Additionally, the regulatory clearance includes updated description of the microscopic roughened surfaces with micro and nano-scale features found on all surfaces of the Hive Soft Titanium® interbodies, including the superior, inferior, and peripheral surfaces, as well as each member of the internal cell structure.
The company’s Hive Lumbar Interbody System, with a microscopic roughened surface and micro and nano-scale features, is indicated for use in skeletally mature patients with Degenerative Disc Disease (DDD) at one or two contiguous levels from L2-S1. The system must be used with supplemental fixation, with autograft or allograft bone.
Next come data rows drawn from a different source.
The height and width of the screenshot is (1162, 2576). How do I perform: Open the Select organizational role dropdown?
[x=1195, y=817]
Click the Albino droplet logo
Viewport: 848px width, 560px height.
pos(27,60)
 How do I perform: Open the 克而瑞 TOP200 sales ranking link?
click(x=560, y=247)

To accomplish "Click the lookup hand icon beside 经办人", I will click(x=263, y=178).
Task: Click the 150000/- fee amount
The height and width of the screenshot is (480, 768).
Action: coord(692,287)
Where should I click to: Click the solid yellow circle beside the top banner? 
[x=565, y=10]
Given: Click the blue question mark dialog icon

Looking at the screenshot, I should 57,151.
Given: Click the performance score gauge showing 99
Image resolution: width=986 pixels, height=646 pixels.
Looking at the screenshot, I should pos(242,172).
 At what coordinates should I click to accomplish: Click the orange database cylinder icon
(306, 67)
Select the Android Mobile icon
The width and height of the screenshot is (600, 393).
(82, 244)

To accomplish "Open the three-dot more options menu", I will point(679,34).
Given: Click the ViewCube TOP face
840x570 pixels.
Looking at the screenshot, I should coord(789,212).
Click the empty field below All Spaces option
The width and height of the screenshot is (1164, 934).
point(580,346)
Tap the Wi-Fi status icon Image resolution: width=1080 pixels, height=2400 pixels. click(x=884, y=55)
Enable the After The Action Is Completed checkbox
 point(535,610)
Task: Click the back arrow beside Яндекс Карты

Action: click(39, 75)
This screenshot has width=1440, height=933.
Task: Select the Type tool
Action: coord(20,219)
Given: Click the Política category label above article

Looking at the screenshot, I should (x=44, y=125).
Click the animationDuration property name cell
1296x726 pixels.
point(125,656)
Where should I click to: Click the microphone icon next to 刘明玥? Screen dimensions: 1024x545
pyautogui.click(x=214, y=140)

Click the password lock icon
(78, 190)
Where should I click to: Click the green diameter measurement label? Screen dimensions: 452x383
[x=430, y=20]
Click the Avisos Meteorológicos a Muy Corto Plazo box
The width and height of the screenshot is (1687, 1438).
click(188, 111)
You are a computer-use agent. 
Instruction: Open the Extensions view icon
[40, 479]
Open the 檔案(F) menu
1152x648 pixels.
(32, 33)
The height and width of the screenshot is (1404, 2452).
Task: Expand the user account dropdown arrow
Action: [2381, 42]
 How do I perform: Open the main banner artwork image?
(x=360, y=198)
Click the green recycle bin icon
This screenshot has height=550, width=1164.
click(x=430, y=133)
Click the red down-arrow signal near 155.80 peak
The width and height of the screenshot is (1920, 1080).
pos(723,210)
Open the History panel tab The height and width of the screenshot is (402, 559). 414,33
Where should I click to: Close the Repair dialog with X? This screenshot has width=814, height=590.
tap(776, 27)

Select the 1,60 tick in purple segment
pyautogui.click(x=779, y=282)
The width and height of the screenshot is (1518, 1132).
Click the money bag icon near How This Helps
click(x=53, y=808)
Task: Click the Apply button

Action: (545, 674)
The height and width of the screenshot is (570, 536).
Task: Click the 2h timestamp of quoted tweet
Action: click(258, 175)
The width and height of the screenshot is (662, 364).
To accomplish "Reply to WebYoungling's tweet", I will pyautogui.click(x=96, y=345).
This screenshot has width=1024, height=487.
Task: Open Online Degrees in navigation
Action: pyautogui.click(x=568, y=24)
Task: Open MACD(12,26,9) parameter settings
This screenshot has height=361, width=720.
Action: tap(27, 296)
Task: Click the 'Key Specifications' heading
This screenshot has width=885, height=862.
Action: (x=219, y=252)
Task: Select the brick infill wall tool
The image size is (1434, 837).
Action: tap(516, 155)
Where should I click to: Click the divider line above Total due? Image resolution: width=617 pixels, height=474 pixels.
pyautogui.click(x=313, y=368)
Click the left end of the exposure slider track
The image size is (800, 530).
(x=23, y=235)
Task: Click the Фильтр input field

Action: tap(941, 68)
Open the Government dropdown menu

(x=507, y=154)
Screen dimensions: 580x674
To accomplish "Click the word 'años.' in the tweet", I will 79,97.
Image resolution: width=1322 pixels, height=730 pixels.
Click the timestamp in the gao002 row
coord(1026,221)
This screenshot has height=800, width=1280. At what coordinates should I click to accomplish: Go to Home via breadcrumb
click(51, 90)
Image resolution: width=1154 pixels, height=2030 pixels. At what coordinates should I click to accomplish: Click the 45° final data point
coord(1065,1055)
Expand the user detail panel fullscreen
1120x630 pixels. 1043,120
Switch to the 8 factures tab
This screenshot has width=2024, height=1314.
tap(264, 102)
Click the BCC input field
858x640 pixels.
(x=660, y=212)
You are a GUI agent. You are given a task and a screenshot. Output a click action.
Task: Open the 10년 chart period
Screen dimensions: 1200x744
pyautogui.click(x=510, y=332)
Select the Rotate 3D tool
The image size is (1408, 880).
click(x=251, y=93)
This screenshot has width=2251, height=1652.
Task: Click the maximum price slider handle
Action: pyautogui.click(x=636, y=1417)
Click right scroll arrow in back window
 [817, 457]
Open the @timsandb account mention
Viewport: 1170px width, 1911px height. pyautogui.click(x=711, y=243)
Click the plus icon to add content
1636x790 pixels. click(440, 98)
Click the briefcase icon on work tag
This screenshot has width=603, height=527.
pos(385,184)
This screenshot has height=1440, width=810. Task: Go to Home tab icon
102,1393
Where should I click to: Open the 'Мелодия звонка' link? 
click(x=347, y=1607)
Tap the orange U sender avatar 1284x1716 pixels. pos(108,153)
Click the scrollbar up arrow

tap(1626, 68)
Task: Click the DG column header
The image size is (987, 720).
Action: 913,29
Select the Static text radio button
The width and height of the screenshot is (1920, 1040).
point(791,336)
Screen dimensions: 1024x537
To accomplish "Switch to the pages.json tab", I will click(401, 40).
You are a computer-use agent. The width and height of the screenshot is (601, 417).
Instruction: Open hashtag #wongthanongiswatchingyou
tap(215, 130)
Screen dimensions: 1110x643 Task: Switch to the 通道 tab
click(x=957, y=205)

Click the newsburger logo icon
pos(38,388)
About NanoHive Medical LLC
NanoHive Medical, LLC is a pioneer and leading innovator in 3D printed spinal interbody fusion implants and instrumentation. The company’s proprietary, biomimetic Soft Titanium® technology clearly distinguishes their products in the $1.9B spinal interbody fusion device market. The Hive™ portfolio of interbody fusion devices offers surgeons and patients a set of exceptional characteristics, including optimal biomechanical elastic modulus properties, precise diagnostic imaging capabilities, and ideal osteoblast cell attraction and integration qualities. These features may consistently contribute to strong fusion constructs and positive clinical experiences.
NanoHive Medical is located in Woburn, Massachusetts U.S.A.